AIM OF THE EXERCISE →
Each line below is to be written out once more, precisely as given.

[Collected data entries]
Start of Block
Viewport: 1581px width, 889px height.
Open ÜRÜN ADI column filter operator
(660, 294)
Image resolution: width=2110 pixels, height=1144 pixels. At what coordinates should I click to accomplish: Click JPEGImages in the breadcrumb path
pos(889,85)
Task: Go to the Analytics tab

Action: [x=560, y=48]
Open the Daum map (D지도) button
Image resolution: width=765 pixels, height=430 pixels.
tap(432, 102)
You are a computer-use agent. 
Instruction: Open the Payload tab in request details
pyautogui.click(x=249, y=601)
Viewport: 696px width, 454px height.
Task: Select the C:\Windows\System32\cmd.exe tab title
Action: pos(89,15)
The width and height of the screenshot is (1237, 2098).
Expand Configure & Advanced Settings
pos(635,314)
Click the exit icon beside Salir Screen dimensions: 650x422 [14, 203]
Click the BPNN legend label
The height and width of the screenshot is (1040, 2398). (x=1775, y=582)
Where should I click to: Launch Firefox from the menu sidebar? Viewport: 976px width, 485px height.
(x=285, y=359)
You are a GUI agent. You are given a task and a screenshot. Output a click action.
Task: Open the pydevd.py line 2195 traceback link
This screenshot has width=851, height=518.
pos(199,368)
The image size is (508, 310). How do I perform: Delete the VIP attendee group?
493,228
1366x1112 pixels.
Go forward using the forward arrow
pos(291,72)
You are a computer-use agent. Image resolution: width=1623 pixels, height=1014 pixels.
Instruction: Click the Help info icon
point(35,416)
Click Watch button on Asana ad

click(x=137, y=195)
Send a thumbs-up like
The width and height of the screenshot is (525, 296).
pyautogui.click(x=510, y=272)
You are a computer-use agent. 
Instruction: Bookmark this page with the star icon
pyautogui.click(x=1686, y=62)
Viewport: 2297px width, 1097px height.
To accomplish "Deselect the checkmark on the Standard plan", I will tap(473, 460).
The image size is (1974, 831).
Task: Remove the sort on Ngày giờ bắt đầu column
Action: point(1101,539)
End of Block
RESPONSE →
Viewport: 1581px width, 889px height.
Open ÜRÜN ADI column filter operator
(660, 294)
Image resolution: width=2110 pixels, height=1144 pixels. At what coordinates should I click to accomplish: Click JPEGImages in the breadcrumb path
pos(889,85)
Task: Go to the Analytics tab

Action: [x=560, y=48]
Open the Daum map (D지도) button
Image resolution: width=765 pixels, height=430 pixels.
tap(432, 102)
You are a computer-use agent. 
Instruction: Open the Payload tab in request details
pyautogui.click(x=249, y=601)
Viewport: 696px width, 454px height.
Task: Select the C:\Windows\System32\cmd.exe tab title
Action: pos(89,15)
The width and height of the screenshot is (1237, 2098).
Expand Configure & Advanced Settings
pos(635,314)
Click the exit icon beside Salir Screen dimensions: 650x422 [14, 203]
Click the BPNN legend label
The height and width of the screenshot is (1040, 2398). (x=1775, y=582)
Where should I click to: Launch Firefox from the menu sidebar? Viewport: 976px width, 485px height.
(x=285, y=359)
You are a GUI agent. You are given a task and a screenshot. Output a click action.
Task: Open the pydevd.py line 2195 traceback link
This screenshot has width=851, height=518.
pos(199,368)
The image size is (508, 310). How do I perform: Delete the VIP attendee group?
493,228
1366x1112 pixels.
Go forward using the forward arrow
pos(291,72)
You are a computer-use agent. Image resolution: width=1623 pixels, height=1014 pixels.
Instruction: Click the Help info icon
point(35,416)
Click Watch button on Asana ad

click(x=137, y=195)
Send a thumbs-up like
The width and height of the screenshot is (525, 296).
pyautogui.click(x=510, y=272)
You are a computer-use agent. 
Instruction: Bookmark this page with the star icon
pyautogui.click(x=1686, y=62)
Viewport: 2297px width, 1097px height.
To accomplish "Deselect the checkmark on the Standard plan", I will tap(473, 460).
The image size is (1974, 831).
Task: Remove the sort on Ngày giờ bắt đầu column
Action: point(1101,539)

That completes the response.